Let the answer be the lines from the one with "How do I perform: Uncheck" to the end of the entries, copied exactly with both boundary lines kept.

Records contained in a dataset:
*** Begin section ***

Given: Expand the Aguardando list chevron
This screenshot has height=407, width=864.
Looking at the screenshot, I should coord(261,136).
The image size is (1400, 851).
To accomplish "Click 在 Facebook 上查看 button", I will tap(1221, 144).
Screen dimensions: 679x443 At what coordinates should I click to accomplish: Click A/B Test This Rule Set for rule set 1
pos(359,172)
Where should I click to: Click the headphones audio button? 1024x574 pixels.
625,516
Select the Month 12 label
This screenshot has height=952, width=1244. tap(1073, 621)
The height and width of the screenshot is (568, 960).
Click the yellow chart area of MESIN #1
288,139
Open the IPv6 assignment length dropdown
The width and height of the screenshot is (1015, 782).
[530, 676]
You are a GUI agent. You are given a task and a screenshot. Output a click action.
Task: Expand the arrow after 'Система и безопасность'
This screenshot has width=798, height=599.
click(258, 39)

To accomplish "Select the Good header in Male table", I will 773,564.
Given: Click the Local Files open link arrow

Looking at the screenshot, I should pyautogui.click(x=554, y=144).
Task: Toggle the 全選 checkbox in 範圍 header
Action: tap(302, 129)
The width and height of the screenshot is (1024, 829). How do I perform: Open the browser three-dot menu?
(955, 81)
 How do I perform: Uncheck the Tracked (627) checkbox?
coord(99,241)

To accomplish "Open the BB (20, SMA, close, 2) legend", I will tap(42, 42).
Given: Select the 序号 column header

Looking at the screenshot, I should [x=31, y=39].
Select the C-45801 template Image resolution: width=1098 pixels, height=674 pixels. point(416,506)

*** End section ***

#### Result:
 How do I perform: Uncheck the Tracked (627) checkbox?
coord(99,241)

To accomplish "Open the BB (20, SMA, close, 2) legend", I will tap(42, 42).
Given: Select the 序号 column header

Looking at the screenshot, I should [x=31, y=39].
Select the C-45801 template Image resolution: width=1098 pixels, height=674 pixels. point(416,506)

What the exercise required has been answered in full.